Mark Amin
Mark Amin is the CEO of Sobini Films, a motion picture production and financing company. Through Sobini Films, Amin has produced a diverse slate of feature films, including The Prince & Me, Peaceful Warrior, and his directorial debut, Emperor, which was nominated for two NAACP Image Awards. Amin served as Vice Chairman and member of the board of directors of Lionsgate Entertainment from 2000 to 2009. Amin also founded Trimark Holdings, Inc. and served as the company’s Chairman and CEO. His past credits include Eve's Bayou and Frida, which was nominated for five Oscars and won two. Amin holds a B.A. degree in Economics from the University of Kansas and an M.B.A. from UCLA.
Margaret Bodde
Margaret Bodde is the executive director of The Film Foundation, the non-profit organization created by Martin Scorsese in 1990 dedicated to the preservation and protection of motion pictures.
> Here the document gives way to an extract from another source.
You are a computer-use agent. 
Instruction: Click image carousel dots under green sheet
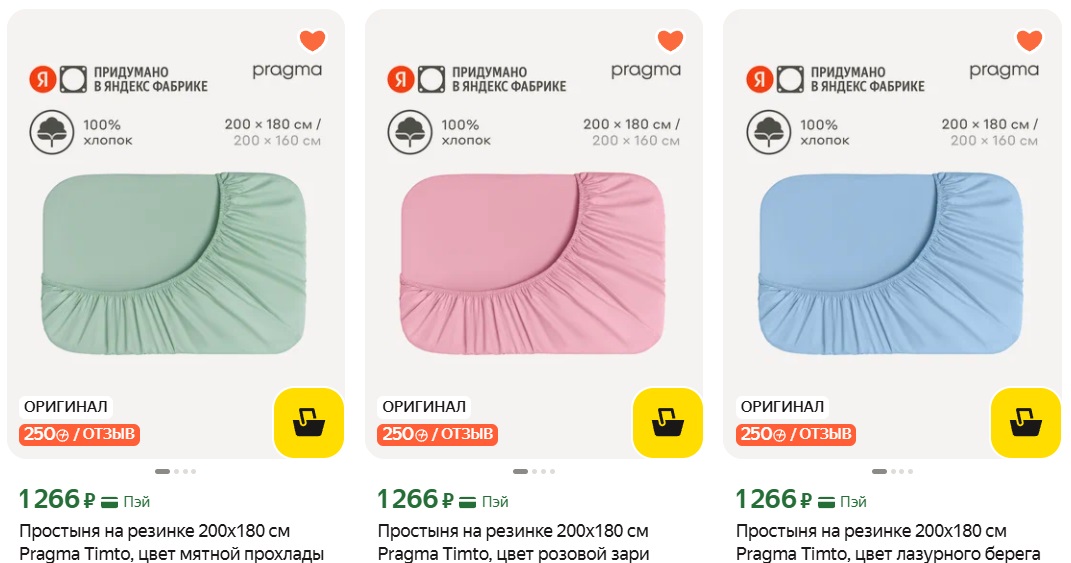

Working in partnership with the archives and studios, TFF has preserved and restored over 900 films, including 46 restorations from 27 countries as part of the World Cinema Project. TFF educates young people about the visual language of film through its cinema literacy program, The Story of Movies. In addition, Bodde is the award-winning producer of several of Scorsese’s documentaries.
Carol Fenelon
After receiving a B.A. from Yale and a J.D. from the University of California, Carol Fenelon worked as a Senior Vice-President of Business and Legal Affairs for several major record labels. During that time, she also collaborated with film director Curtis Hanson as his music supervisor and soundtrack album producer on Bad Influence, The River Wild, Wonder Boys and 8 Mile. Fenelon subsequently became the CEO of Hanson’s production company, Deuce Three Productions, where her producing credits include the Hanson-directed films 8 Mile, In Her Shoes, Lucky You and Too Big to Fail, as well as several TV pilots and the documentary Skid Row Marathon. Visit her IMDb profile.
Myron S. Meisel
Myron S. Meisel is a University of Chicago and the Harvard Law School alumnus. He is the founding film critic for the Chicago Reader and the Los Angeles Reader. He directed It’s All True (based on an unfinished film by Orson Welles) and worked as a producer and/or writer for The Oasis, I'm a Stranger Here Myself, Somewhere Over the Rainbow: Harold Arlen, and The Chaplin Puzzle. Meisel won awards from the Los Angeles Film Critics Association and the National Society of Film Critics, and was winner of the L.A. Weekly Theater Award in 2014.
Glenn Padnick
Glenn Padnick served as the president of Embassy Television from 1984 to 1987, where he supervised television hits such as Diff’rent Strokes, Who’s the Boss?, 227, The Facts of Life and Married With Children. He then became a founding partner of Castle Rock Entertainment in 1987, where he led television production and development activities and supervised Seinfeld. Glenn served as president of Castle Rock Television until 2003.
John Ptak
John Ptak graduated from UCLA in 1967, was a Hollywood talent agent for 35 years, first at ICM and thereafter at William Morris and CAA. He primarily represented Producers and Directors, as well as the financing of over 100 independent films, including Crash, Dances with Wolves and True Romance. Executive Producer of The Way Back, Let Me In and Dr. Parnassus. Serves as the National Film Preservation Board Chair and other advisory boards and panels, including The Motion Picture & Television Foundation. Learn more about his work.
Alexandra Seros
Alexandra Seros is the author of 22 screenplays, including The Specialist and Point of No Return. She is a UCLA alumna, holding a B.A. in Theater and Ph.D. in Cinema and Media Studies, as well as an M.A. in Theater with an emphasis in Directing from UCSB. She graduated from the American Film Institute Directing Fellows program. Seros was a founding board member of Extera Public Charter Schools and serves on the board of the UCLA School of Education & Information Studies.
David Stenn
David Stenn is a Yale graduate whose television writing-producing credits include Hill Street Blues, Beverly Hills 90210 and Boardwalk Empire. His biographies of Clara Bow and Jean Harlow were edited by Jacqueline Onassis. Girl 27, his documentary based on reporting for Vanity Fair, premiered at the Sundance Film Festival prior to its purchase by Netflix. Stenn is an passionate supporter of film preservation, has funded restoration projects at every major U.S. archive, and sits on the Film Committee at the Museum of Modern Art.